Diamond Shumsher: A Doyen of Nepali Literature

Sarad Pradhan

Do you know the rise and fall of the Rana Regime? This question brings together fact and friction in a very vivid style in Seto Bagh, a legendary historical novel based on the rise of Rana Regime in Nepal. It shapes the narrator’s search for the connection for the recovery of lost information or repressed experience for the details of great trauma or joy that have receded in the archives of public or private memory. And, the narrator of this family profile is no other than the member of the same family which ruled Nepal for 104 years- Diamond Shumsher Rana, the doyen of Nepali literary circle.
When I met him in 1996  he was 78 and  was  dynamic and energetic. Then as an armyman, he never thought of choosing pen instead of gun as part of his life long career. Turning point of his life came when an unforgettable incidence compelled him to change his course of life.

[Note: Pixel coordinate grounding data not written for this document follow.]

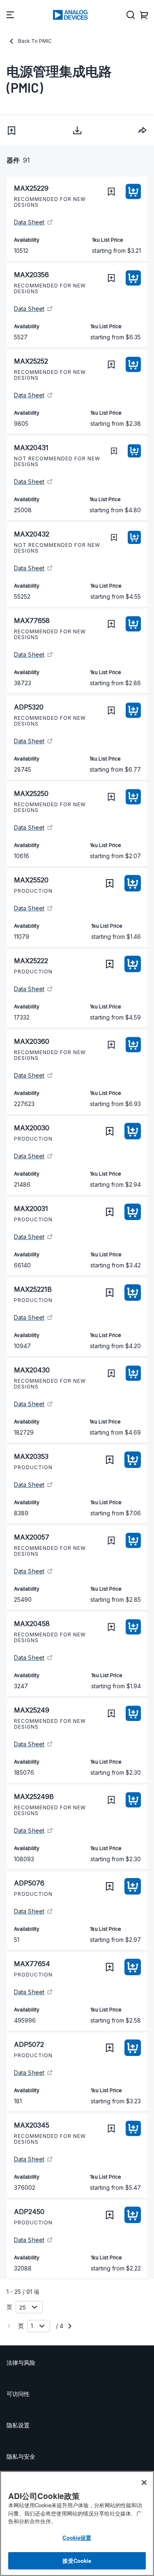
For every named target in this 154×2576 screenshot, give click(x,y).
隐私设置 (18, 2425)
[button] (11, 130)
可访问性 (18, 2393)
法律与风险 (21, 2362)
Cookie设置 (76, 2537)
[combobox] (142, 130)
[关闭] (144, 2482)
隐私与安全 (21, 2456)
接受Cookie (76, 2560)
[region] (77, 2523)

The incidence had taken place in his early twenties.
“It was 1947. One fine day when I was playing cricket with late General Madan Shumsher, the tenth man in the role of succession, he told me that he had to go to a special meeting at Singhadurbar. He accompanied me too. Besides, high ranking Rana officials, the then British Ambassador to Nepal was also explaining the departure of British from India. Ambassador told them to breach the Sangauli Treaty and to annex the land belonged to Nepal prior to the treaty. But they refused saying that the people of Darjeeling were politically conscious and would ask for Democracy,” he recalls.

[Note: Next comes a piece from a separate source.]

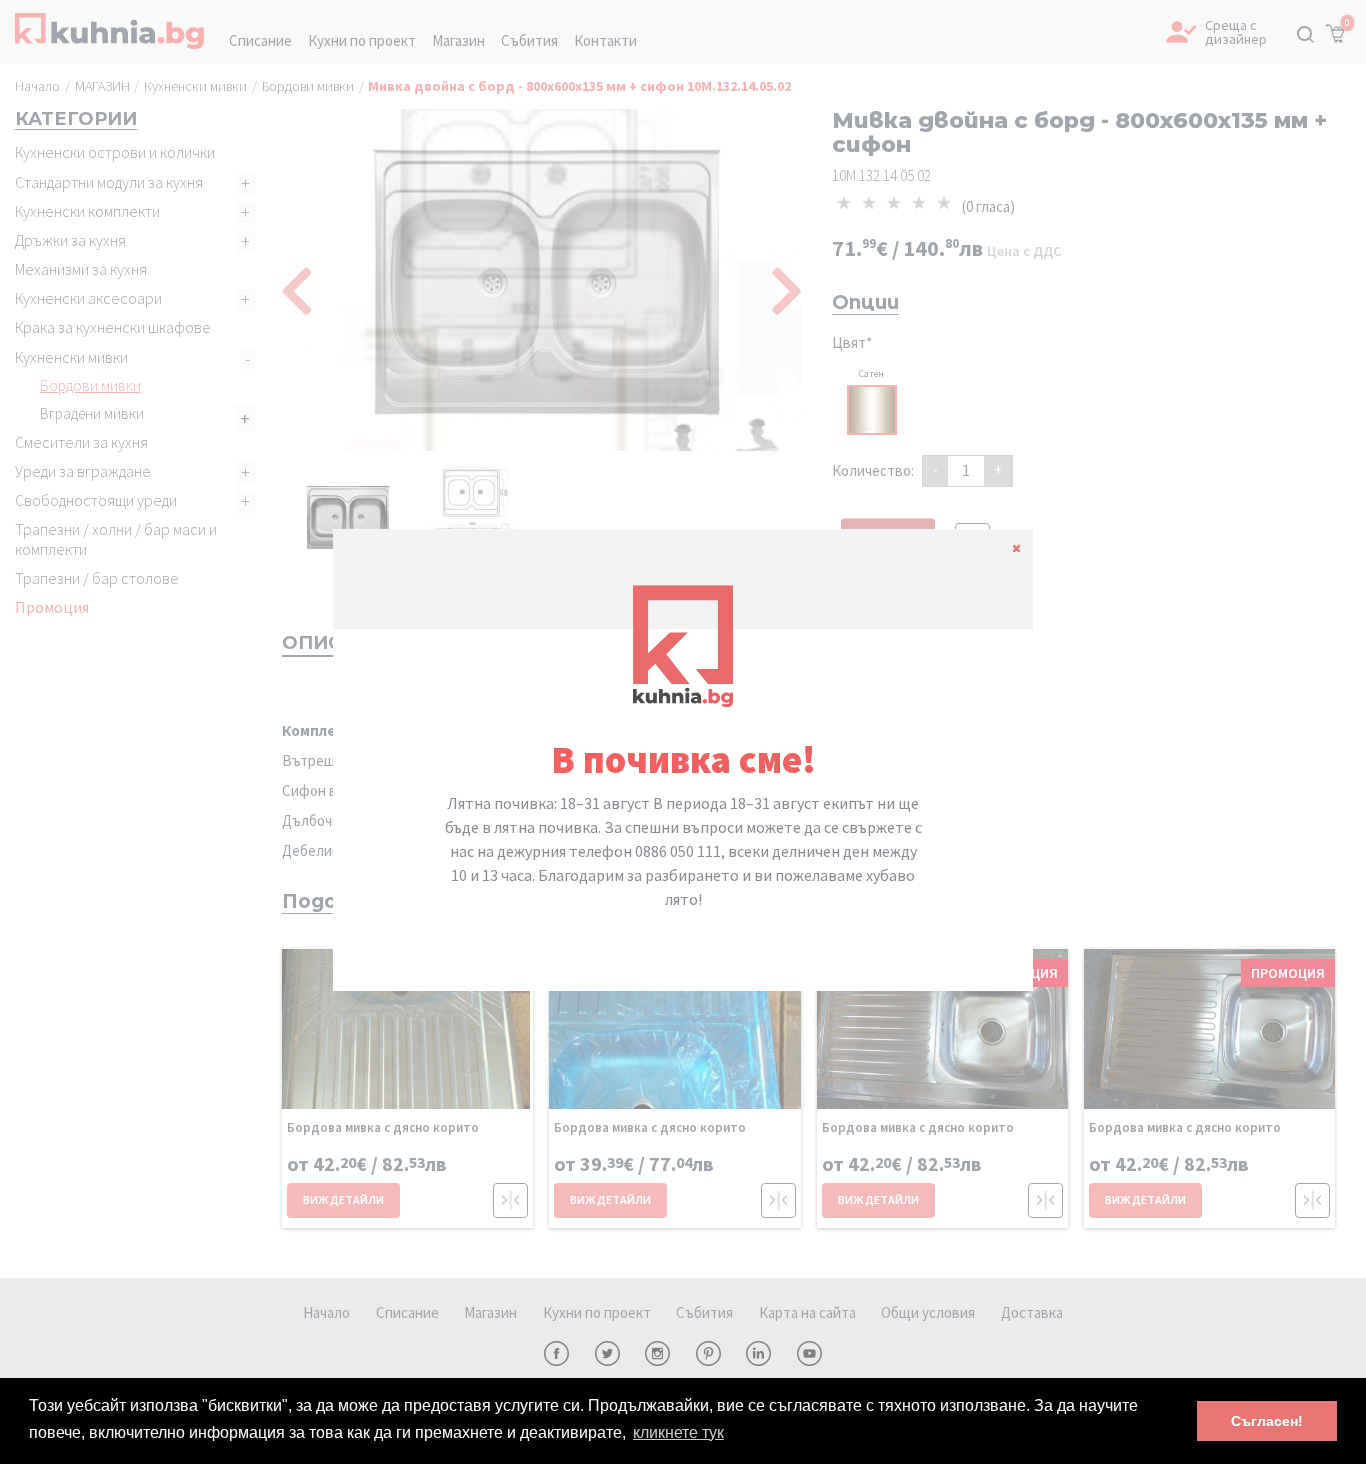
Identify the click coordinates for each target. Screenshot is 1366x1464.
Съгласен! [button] (1267, 1421)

“After meeting I told Madan Shumsher it was a good deal. Instead of agreeing with me, he asked me to keep quiet. This news instantly spread among the Rana officials and they branded me revolutionary. There was no one to help me for I neither knew anybody in the grassroots level nor in upper echelon of the Rana family. So, I decided to take up literature as a medium of expression and livelihood,” he further says.
Hence, Basanti- his first novel came out, not from Nepal but from Banaras in 1948, the time when the power of Rana was in the zenith. To his dismay, only a few people took interest in his work and very few copies were sold. In Darjeeling, the sales went up to two hundred copies.
“I took up historical novels to express my feeling because I found no other form of expression efficient to carry my feelings of parliamentary system of Democracy of Nepal. I have tried to show the failure of Rana system in these books, giving ample paradigms the failure of Rana was that in ruling the country they totally slaughtered the Democracy,” he explains.
Diamond Shumsher Rana is regarded by the critics as the first important historical novelist. His Basanti (1948), which have been translated into Hindi, describes the event upto the rise of Rana in 1846. The fabric of the work is centered on fictious character Basanti and the writers attempt is to present the historical tragedy. His next novel Seto Bagh (Wake of the Tiger1970),which have been translated into French, English and Japanese has its central character Jagat Jung, the son and the successor of Jung Bahadur Rana and the events cover the period after the death of the Rana supremancy. Rana’s Pratibaddhata (Committed) came out in 1977, Satprayas(True Attempt), the second part of Seto Bagh in 1991 and Anita in 1986.
Diamond Shumsher, who was thought to be a revolutionary by the Ranas, had been inside the jail during and after the Ranarchy. The two much acclaimed novel in the eyes of readers: Basanti and Seto Bagh are the finest creation of Diamond Shumsher which he wrote inside the jail. Though his writing what he has been trying to show is the power gimmick whether during the Rana regime or after it. “The Rana rule was a burning example of success of Rana administration. They ruled Nepal for 104 years. But during the Rananarchy the most suffered a lot were Rana themselves. Because of the wealth of the Rana Prime Minister passed over only to his family and rest had to content with what they had,” he says.
To gather mammoth information on the history of Rana is not a joke in itself. But as a member of a Rana family, he did not find much difficulty in gathering information for his novels.
Diamond Shumsher, who believes in democracy, was the district president of Nepali Congress, Patan branch when the then government arrested him after the enactment of Panchayat system in Nepal in 1960. He stayed six years inside the jail and brought out Seto Bagh, a much-talked novel in Nepali.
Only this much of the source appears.